About this exercise:
Each record should reappear exactly in your answer, minus any picture.
[[ Dataset records open ]]
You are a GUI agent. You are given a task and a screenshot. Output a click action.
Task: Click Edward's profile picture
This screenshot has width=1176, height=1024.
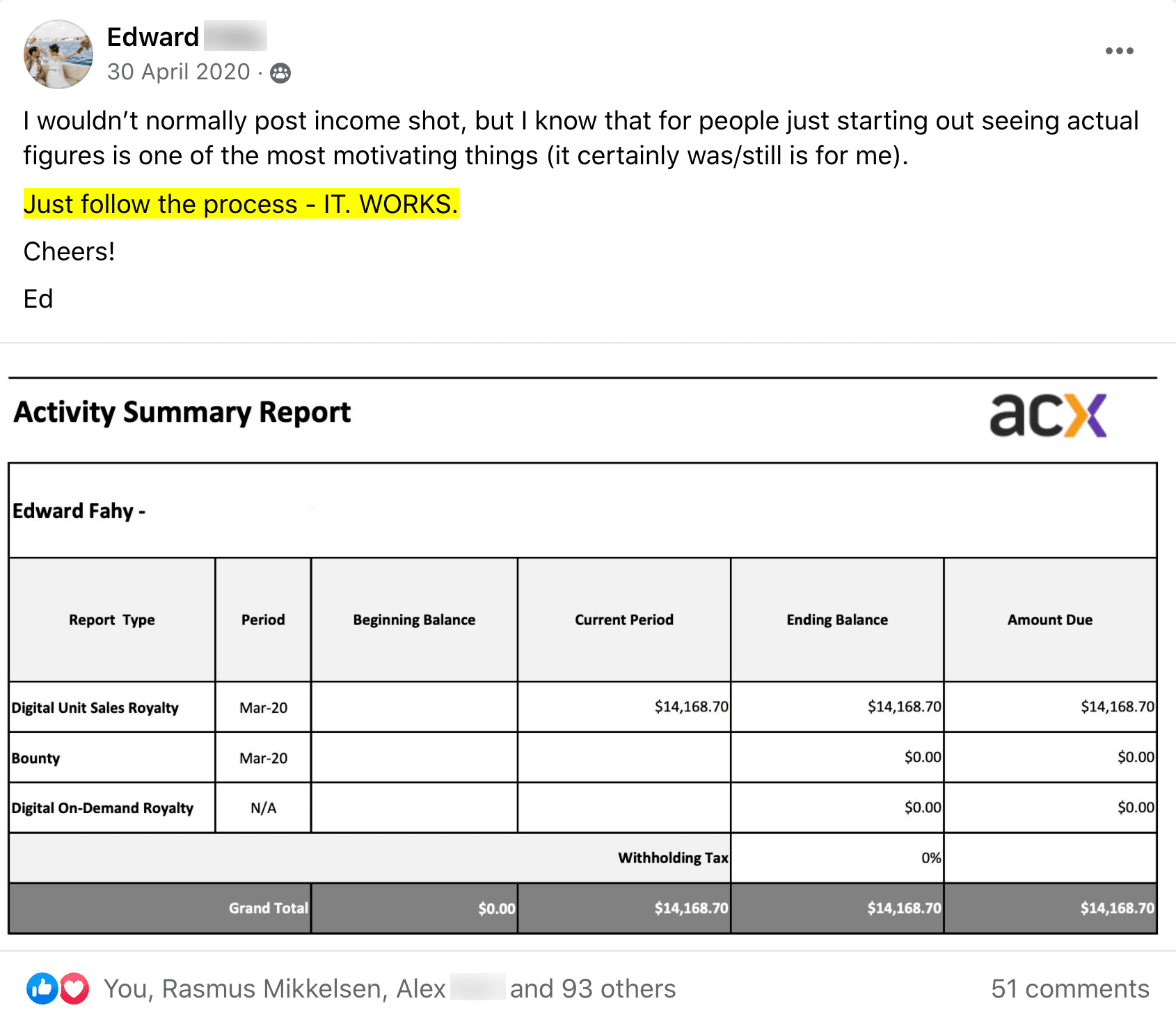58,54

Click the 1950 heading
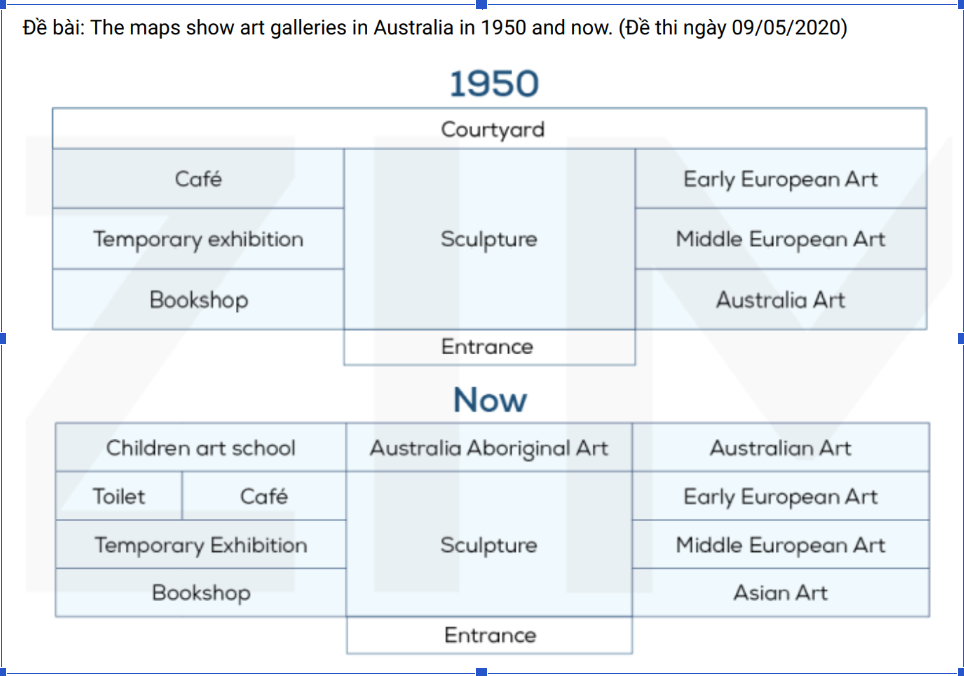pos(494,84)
[[ Dataset records closed ]]
Reply:
You are a GUI agent. You are given a task and a screenshot. Output a click action.
Task: Click Edward's profile picture
This screenshot has width=1176, height=1024.
58,54

Click the 1950 heading
pos(494,84)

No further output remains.